Sparks voiced his support of the resolutions ― but noted that the board of trustees for the Mississippi Institutions of Higher Learning, who are appointed by the state’s Republican governor, had to approve of plans to move the monument.

It was around this time that LeClere posted the racist Instagram photo.

“As long as the Confederate statue [stands] in the center of campus, these kinds of sickening actions will be all too common and we will continue to be a campus that attracts racists, drawn by our iconography and virulent past,” Antonia Eliason, an Ole Miss law professor, tweeted in July.

Jared Foster, communications chair for Students Against Social Injustice, agreed with Eliason’s assessment.
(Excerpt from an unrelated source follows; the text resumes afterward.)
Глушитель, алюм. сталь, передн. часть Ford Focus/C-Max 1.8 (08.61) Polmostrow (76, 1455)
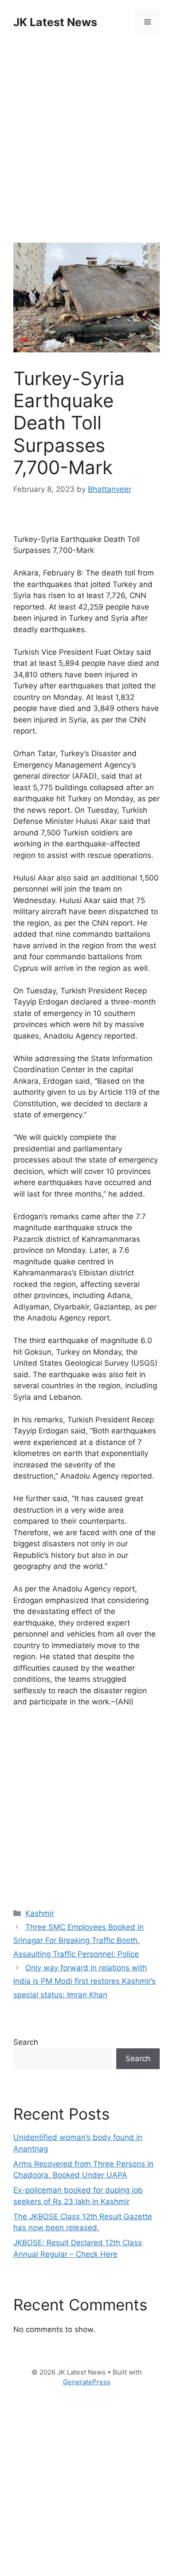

“The truth is that the University draws these people in from different cities and states to the Oxford area,” said Foster, a 21-year-old senior at the school. “It is beyond time for serious efforts to take place addressing the root cause of these issues.”

Jessie Wilkerson, an assistant professor of history and Southern studies at Ole Miss, told HuffPost in a statement that she sees white supremacy as a “daily and persistent threat on our campus and in our community.”

“I can only wish (and it seems like wishful thinking at this point) that this particular racist episode might be a breaking point when the administration will listen and fully commit itself to the daily work of dismantling white supremacy,” she said. “That point of reckoning has yet to occur.”